Ben diversa è la situazione di Sinistra italiana, i Verdi, i Radicali, Rifondazione comunista, Partito socialista, Azione e +Europa che sono uniti al fronte del “No”. A questi si aggiungono alcune associazioni e movimenti sociali, quali l’Anpi, l’Arci, le Acli e le Sardine e alcune testate giornalistiche tra cui La Repubblica e La Stampa.
I sostenitori del “No” si mostrano preoccupati per il rischio concreto di una sotto-rappresentanza che andrebbe ad impattare in particolar modo il Senato. Infatti, poiché il Senato è eletto su base regionale, la riduzione del numero dei senatori creerebbe un vantaggio per le liste che godono di maggiori consensi elettorali, escludendo così quelle liste che, pur avendo superato la soglia di sbarramento a livello nazionale, non potrebbero partecipare alla distribuzione dei seggi su base regionale. Con la diminuzione di parlamentari l’Italia diventerebbe il Paese europeo con il minor numero di rappresentanti in relazione al numero dei cittadini.

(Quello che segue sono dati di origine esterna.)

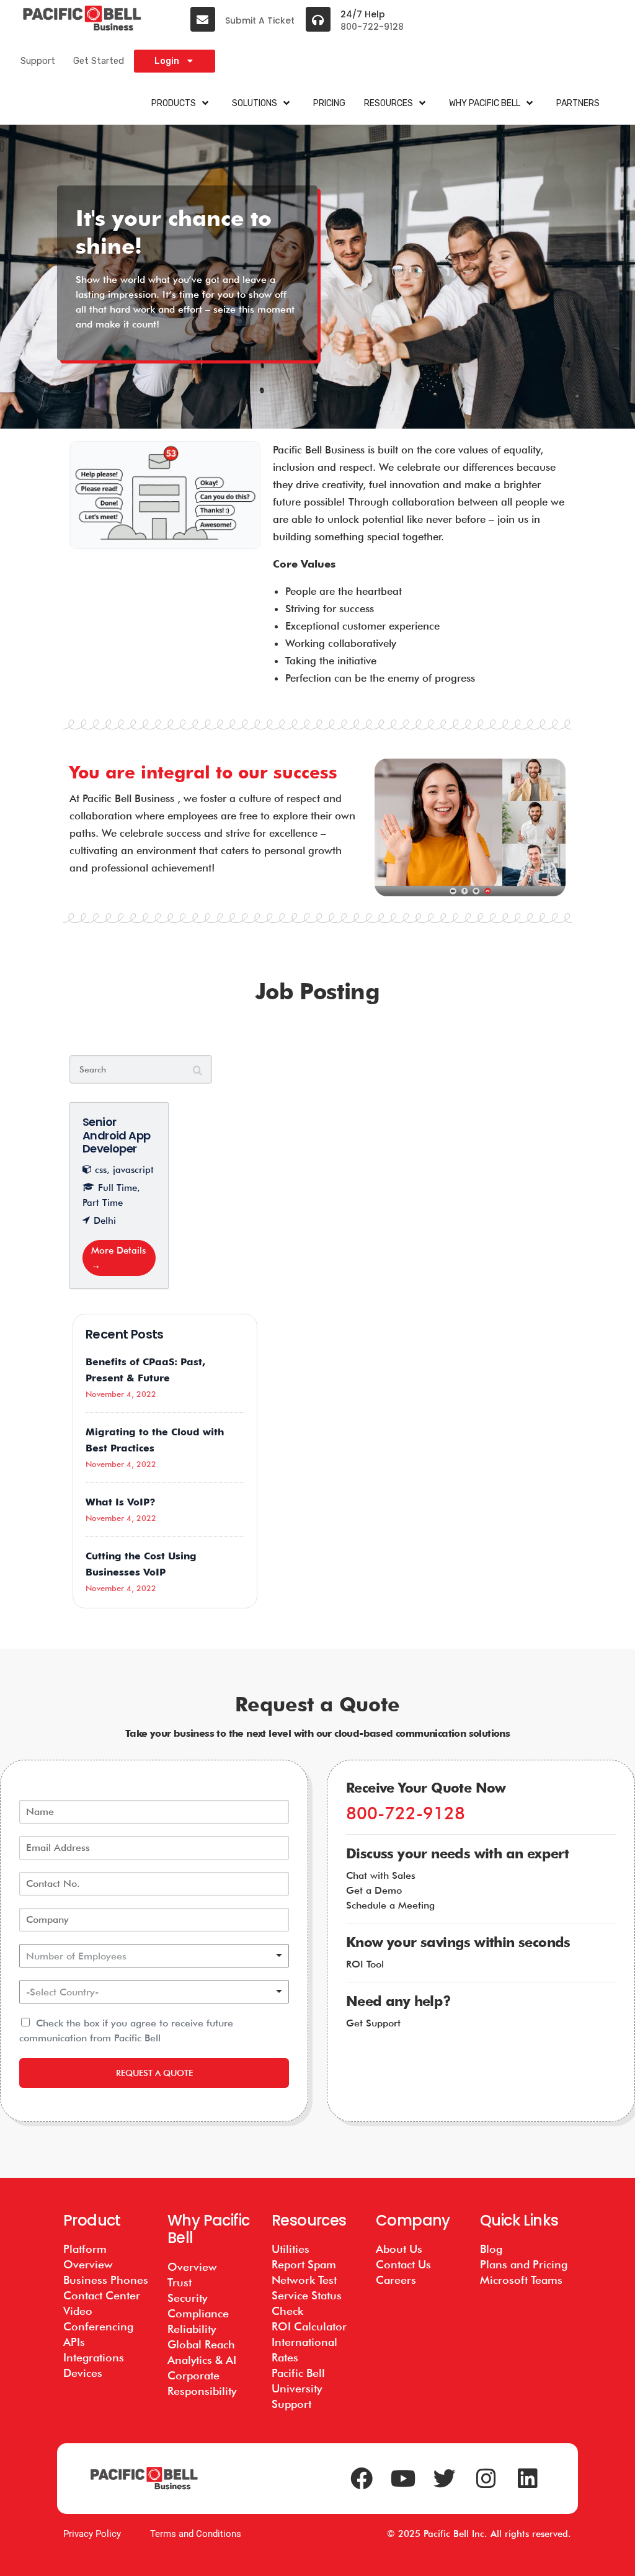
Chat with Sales (380, 1875)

Oltre a creare una disparità tra eletti ed elettori, la riforma porterebbe ad un’alterazione nell’attuale sistema del bicameralismo perfetto: il Senato si troverebbe senza le risorse necessarie per tenere il passo con il lavoro svolto dalla Camera. Inoltre, senza un’adeguata modifica dei regolamenti interni delle Camere, il taglio porterebbe ad un malfunzionamento dell’Aula, dell’Ufficio di Presidenza delle Giunte e delle Commissioni, e comporterebbe una forte limitazione per i gruppi più piccoli che sarebbero esclusi da questi collegi.
Per quanto riguarda il risparmio pubblico che si otterrebbe tagliando alcuni posti in Parlamento, il comitato del “No” ha dichiarato più volte di ritenere grave ed estremamente semplicistico ridurre il concetto di democrazia e rappresentanza ad un costo. “La democrazia non è economica né a buon mercato”, hanno detto le Sardine nel post Facebook in cui spiegano le loro ragioni a supporto del “No”. Sono stati posti poi forti dubbi sull’effettivo risparmio economico che si otterrebbe diminuendo di un terzo i nostri parlamentari: uno studio condotto dall’Osservatorio sui Conti Pubblici Italiani ha dimostrato come la riforma porterebbe ad un risparmio netto pari allo 0,007 per cento della spesa pubblica italiana.
Cosa dicono i sondaggi
Da mesi ormai i sondaggi mostrano un netto vantaggio per il “Sì” ma di recente, e a seguito di una forte campagna sui social del comitato per il “No”, è stata registrata una crescita degli sfavorevoli alla riforma. Seppur ancora in svantaggio rispetto al “Sì”, i sostenitori del “No” stanno guadagnando terreno, come mostra l’ultima indagine condotta da Winpoll.